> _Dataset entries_
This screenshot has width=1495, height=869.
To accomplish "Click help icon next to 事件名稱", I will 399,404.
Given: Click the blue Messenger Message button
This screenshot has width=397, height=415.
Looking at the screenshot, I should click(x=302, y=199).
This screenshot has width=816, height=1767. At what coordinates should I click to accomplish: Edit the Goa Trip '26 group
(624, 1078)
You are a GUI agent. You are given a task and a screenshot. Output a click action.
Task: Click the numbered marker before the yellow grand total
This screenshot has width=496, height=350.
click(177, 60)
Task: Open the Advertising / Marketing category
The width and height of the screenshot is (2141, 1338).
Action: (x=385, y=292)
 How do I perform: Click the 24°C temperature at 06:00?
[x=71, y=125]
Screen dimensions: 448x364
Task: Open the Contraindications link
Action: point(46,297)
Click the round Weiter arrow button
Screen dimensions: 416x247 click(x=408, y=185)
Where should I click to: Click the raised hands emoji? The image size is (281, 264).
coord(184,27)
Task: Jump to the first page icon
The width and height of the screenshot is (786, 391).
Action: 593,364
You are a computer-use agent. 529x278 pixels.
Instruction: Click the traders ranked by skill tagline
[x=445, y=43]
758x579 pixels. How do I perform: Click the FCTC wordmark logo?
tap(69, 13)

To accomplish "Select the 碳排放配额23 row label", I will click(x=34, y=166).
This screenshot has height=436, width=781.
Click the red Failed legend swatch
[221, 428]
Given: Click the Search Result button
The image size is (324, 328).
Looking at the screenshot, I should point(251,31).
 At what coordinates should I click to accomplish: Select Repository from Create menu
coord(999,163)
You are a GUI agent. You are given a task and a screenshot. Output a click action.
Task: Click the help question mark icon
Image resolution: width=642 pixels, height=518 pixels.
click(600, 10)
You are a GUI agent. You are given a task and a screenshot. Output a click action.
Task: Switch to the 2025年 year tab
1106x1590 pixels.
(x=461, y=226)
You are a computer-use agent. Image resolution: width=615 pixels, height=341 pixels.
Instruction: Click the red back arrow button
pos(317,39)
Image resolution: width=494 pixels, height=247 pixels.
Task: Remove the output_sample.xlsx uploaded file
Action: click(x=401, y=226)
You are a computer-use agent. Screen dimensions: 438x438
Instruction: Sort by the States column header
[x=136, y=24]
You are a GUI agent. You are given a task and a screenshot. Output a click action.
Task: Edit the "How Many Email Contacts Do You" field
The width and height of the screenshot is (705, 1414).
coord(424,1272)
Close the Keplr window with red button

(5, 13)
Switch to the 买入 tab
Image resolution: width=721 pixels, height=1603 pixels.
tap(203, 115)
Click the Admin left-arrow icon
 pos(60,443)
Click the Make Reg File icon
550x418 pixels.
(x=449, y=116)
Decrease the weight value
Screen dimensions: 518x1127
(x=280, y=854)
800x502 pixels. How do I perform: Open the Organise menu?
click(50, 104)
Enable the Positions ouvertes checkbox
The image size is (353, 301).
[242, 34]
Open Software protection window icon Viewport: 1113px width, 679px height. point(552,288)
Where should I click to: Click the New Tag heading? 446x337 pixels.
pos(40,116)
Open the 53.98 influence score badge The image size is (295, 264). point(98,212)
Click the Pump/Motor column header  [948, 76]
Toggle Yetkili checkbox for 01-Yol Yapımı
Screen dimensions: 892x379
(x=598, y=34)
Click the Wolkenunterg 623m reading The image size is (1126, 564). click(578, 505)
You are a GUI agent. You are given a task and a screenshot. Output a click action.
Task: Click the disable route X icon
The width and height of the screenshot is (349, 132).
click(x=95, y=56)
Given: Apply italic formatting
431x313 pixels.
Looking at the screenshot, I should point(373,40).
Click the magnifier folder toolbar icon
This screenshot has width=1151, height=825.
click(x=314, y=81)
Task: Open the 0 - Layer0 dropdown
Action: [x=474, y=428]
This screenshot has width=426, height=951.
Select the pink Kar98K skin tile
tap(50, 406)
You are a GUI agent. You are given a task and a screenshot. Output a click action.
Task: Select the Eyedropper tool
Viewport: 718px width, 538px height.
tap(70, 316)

> _Task_
Work through the records line by line and tally those that include the word "help". Give the number alone.

> _Response to this task_
2